A recent Scholarly Kitchen topic asked the very pertinent question: how to build a sustainable research infrastructure. Actually the subject was less about sustainability than universality; while sustainable is a term full of positive associations, I don’t think they are appropriate here: reproducibility, availability, . There is already a research infrastructure, but it is dreadfully fragmented. I wouldn’t call that unsustainable – some, at least, of the interested parties, notably the publishers, are quite happy with the way it works at present.

This Scholarly Kitchen discussion was more about providing better tools that meet the FAIR principles (findable, accessible, interoperable, reusable). The key question here is getting content out of silos and into collections that are bigger than those of a single publisher, or single institution.

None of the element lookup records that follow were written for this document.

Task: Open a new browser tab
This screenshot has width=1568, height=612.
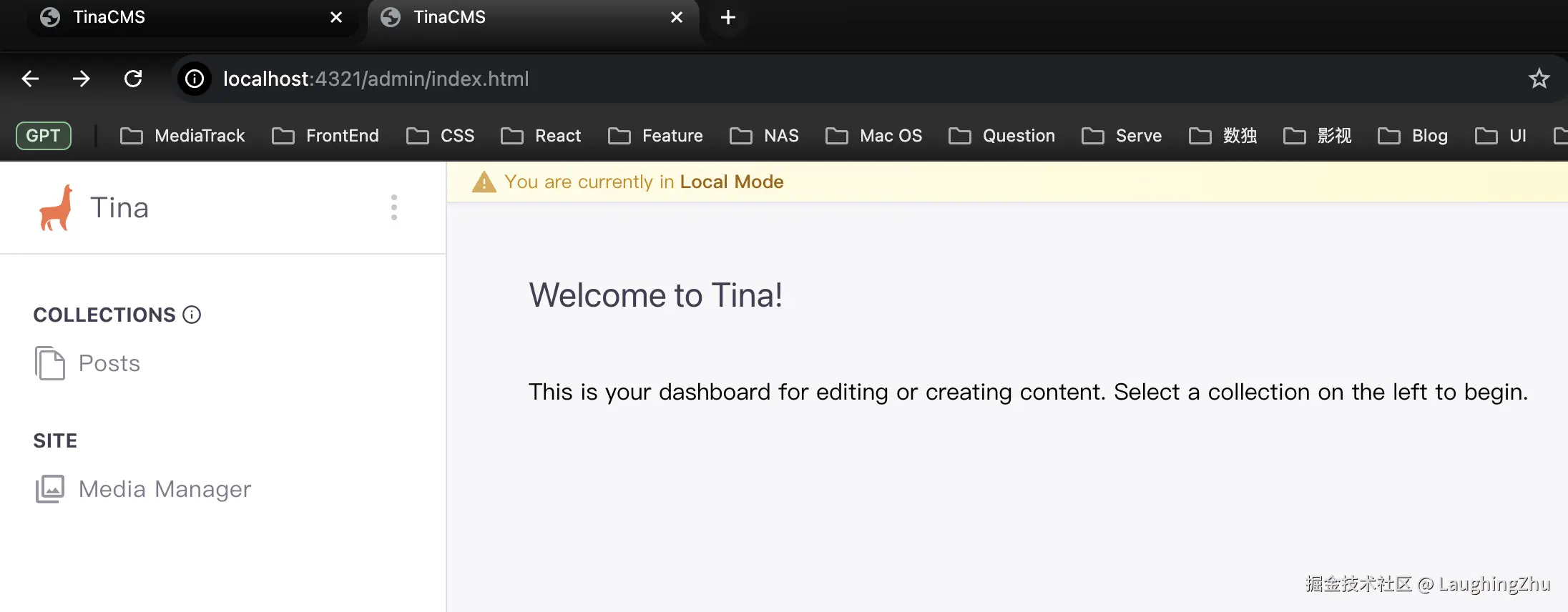Action: 727,17
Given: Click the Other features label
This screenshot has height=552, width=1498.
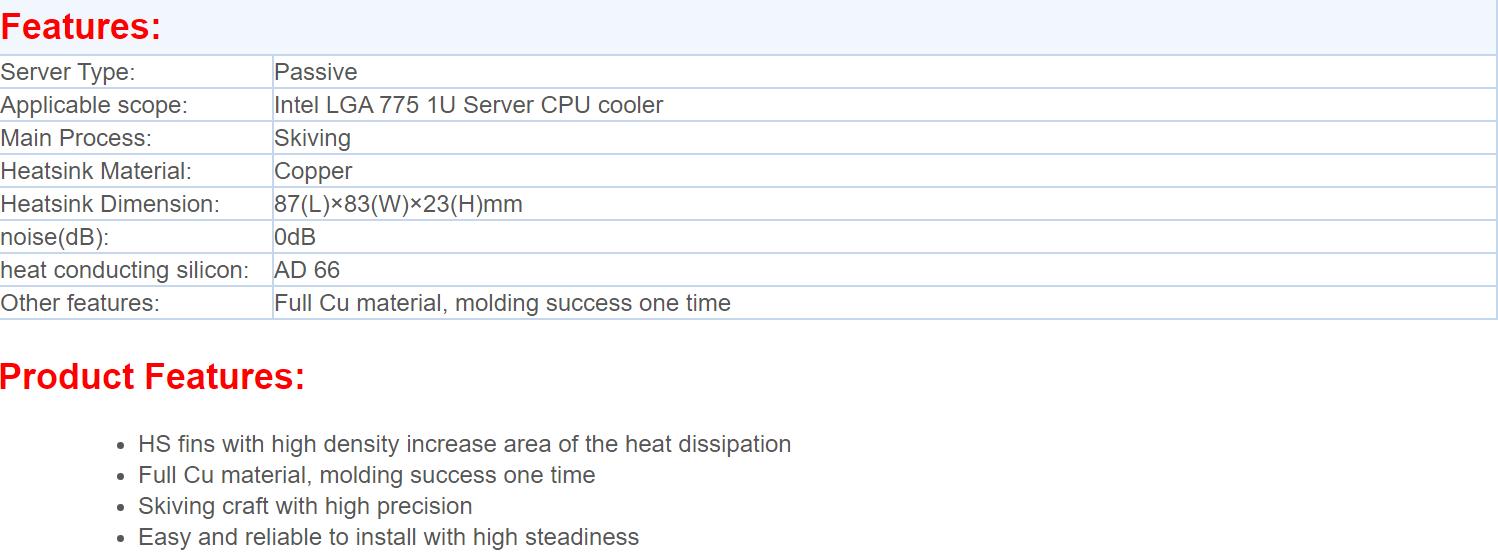Looking at the screenshot, I should pos(80,303).
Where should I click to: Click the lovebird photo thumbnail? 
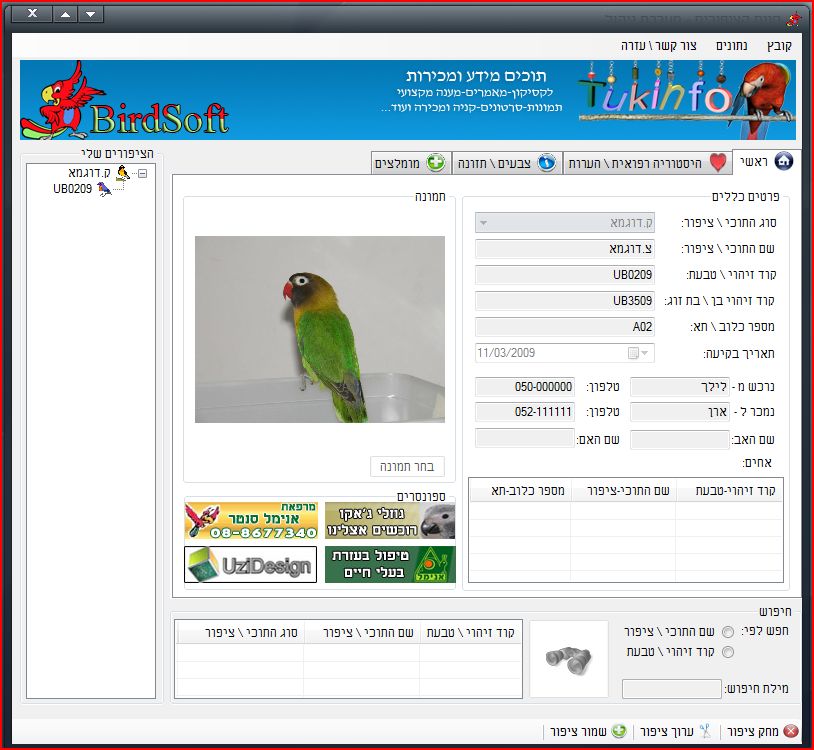pyautogui.click(x=319, y=329)
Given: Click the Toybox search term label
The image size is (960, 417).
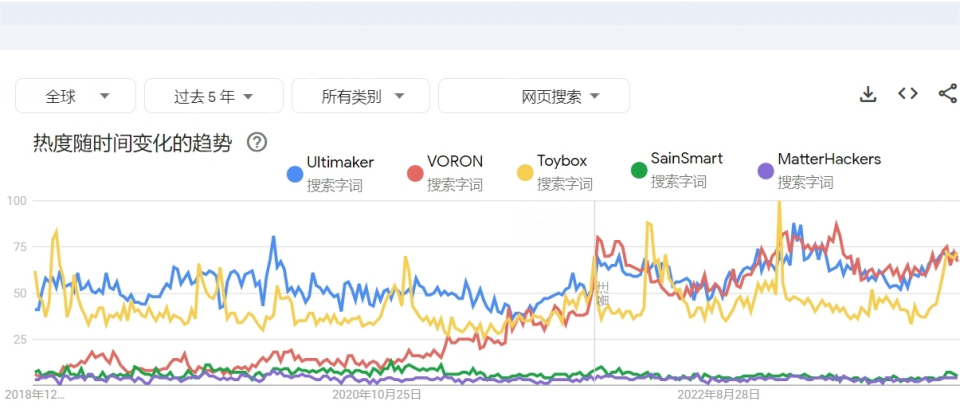Looking at the screenshot, I should coord(562,160).
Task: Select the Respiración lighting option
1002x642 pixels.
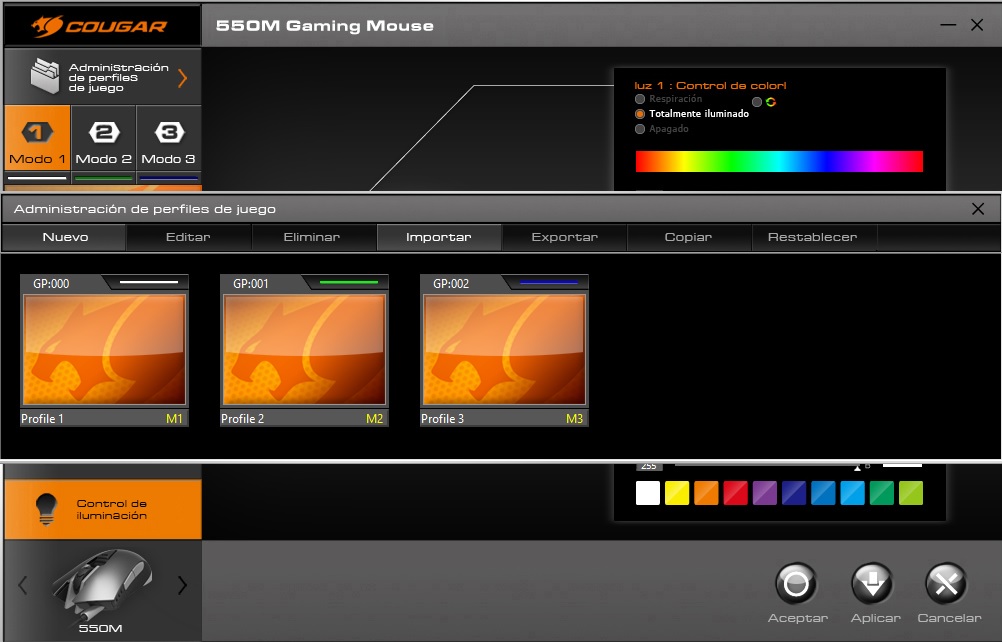Action: point(640,99)
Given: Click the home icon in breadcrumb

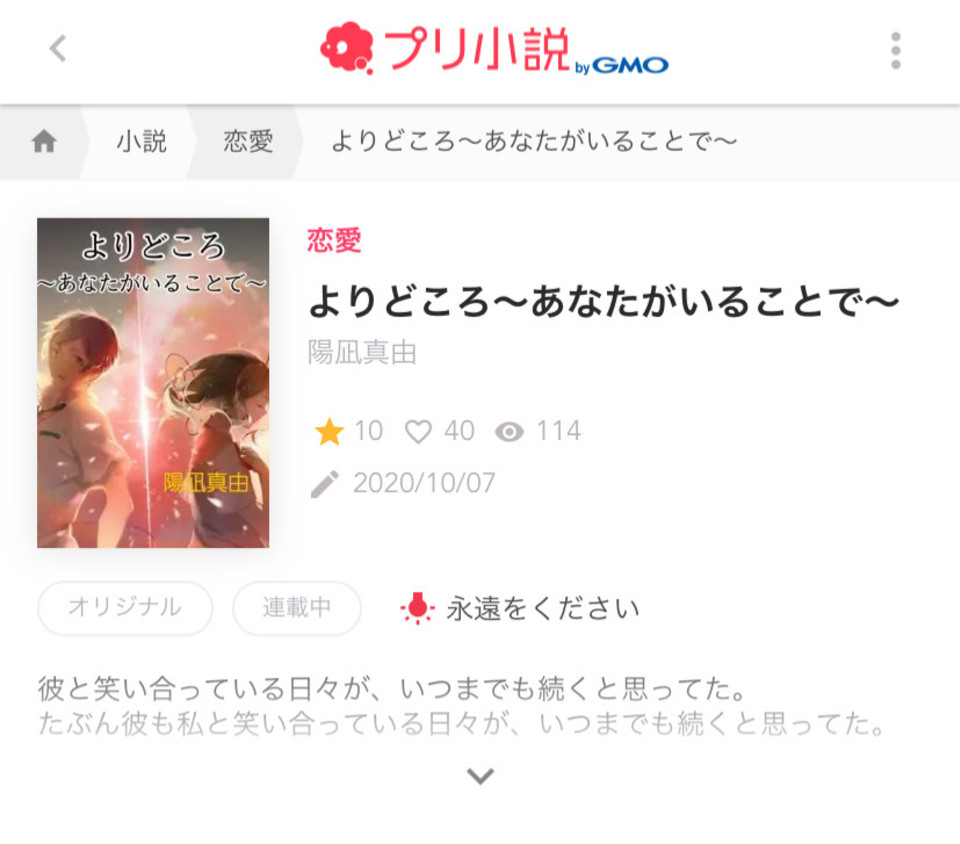Looking at the screenshot, I should (44, 141).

I’d call it more a “universal research infrastructure” rather than “sustainable”, but no matter.

The initiatives described in the post are all excellent, but to some extent miss the point. Phill Jones and Liz Allen seemed closest to the problem, highlighting the current fragmented infrastructure with lots of non-communicating repositories. Gabi Mejias, who works with ORCID, naturally saw ORCID as the solution. Karin Wulf complained that science and arts solutions might need to work differently, which, although true, wasn’t very relevant here, except to remind us that whatever solution we come up with has to be valid across all subjects, and for books as well as articles.

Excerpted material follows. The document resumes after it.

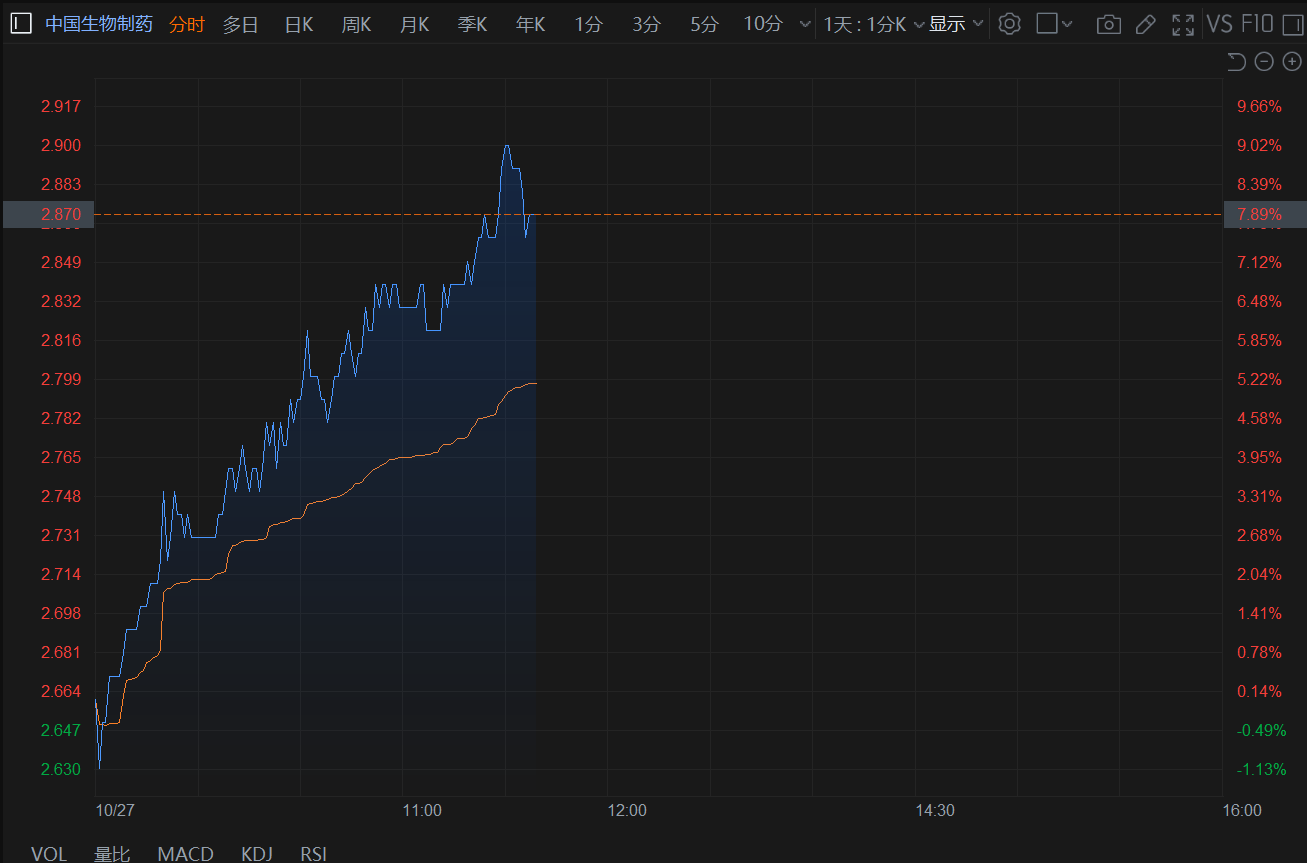The height and width of the screenshot is (863, 1307).
Task: Click the undo reset arrow icon
Action: pyautogui.click(x=1236, y=62)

Where would good solutions come from? Cross-industry initiatives such as Crossref and ORCID are fine as far as they go, although ORCID only solves one small part of the problem (disambiguating authors with the same name), and is still not sufficiently widely adopted to be universal, eight years after it was launched in 2012. But which other body can make universal solutions happen?

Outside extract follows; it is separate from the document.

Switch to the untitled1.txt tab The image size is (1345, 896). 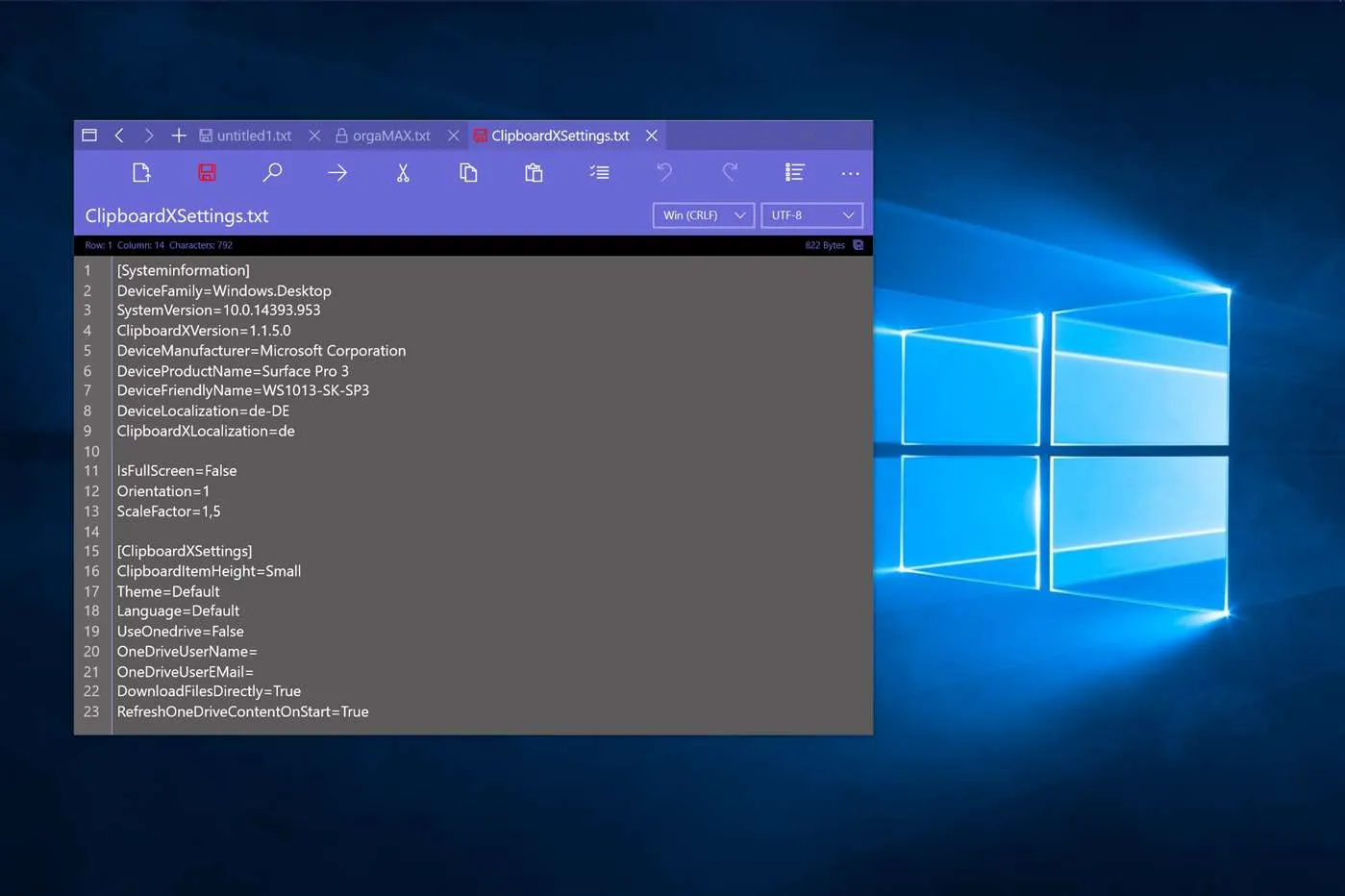coord(254,136)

  • Cross-industry initiatives such as ORCID and hypothes.is only cover small aspects of the research landscape.  
  • Researchers are busy doing research and aiming to gain (or to keep) tenure, so I wouldn’t expect any major initiatives to come from researchers directly. The present system suits the incumbents fine.
  • Publishers exist to publish the content of their authors, not to make the entire research universe more accessible to researchers. They have no vested interest in a single universal repository.
  • Libraries are a good candidate to make something happen. They are interested in promoting the research environment, and grouping together widely disparate resources into a single index, but even libraries see the world from a single institute perspective. Each library is busy indexing its owned and licensed content, and if that is a task that many institutions share, they show little incentive to share the benefits. Each institute has a very different and often non-overlapping perspective. Some of the best funded and largest institutions spend much of their time trying to get the one institution to work as a unit (Cambridge has more than 100 constituent libraries).
  • Aggregators are interested in creating a single universe of content: Web of Science, Science Direct, for example. But these are not full-text repositories, and those repositories that are full text are only partial collections.
  • Paradoxically, the country that has done most to create a unified research landscape is the United States. Yes, the home of free enterprise was responsible for creating PubMed, the biggest resource of biomedical content, excellently curated and maintained at Federal expense.

For the most part, the current academic research content repository resembles in more ways than one the Victorian railway system: there are multiple railway companies (the subscription publishers), multiple mutually incompatible systems (thousands of different citation styles required by various journals), and mutually incompatible formats for publications: XML (although that varies from publisher to publisher), Latex, PDF, and many others.

What would solve the problem? Open access is pushing academic content towards a single repository (although it is remarkable that even open-access publishers have no vested interest in creating a single repository of open-access content. Like any other publisher, they exist to represent (and to profit from) their authors creating papers, not from users finding content. A global repository of all the world’s full-text academic content has a lot to recommend it. I wonder if anyone has ever tried to build such a repository. It would have a lot of users.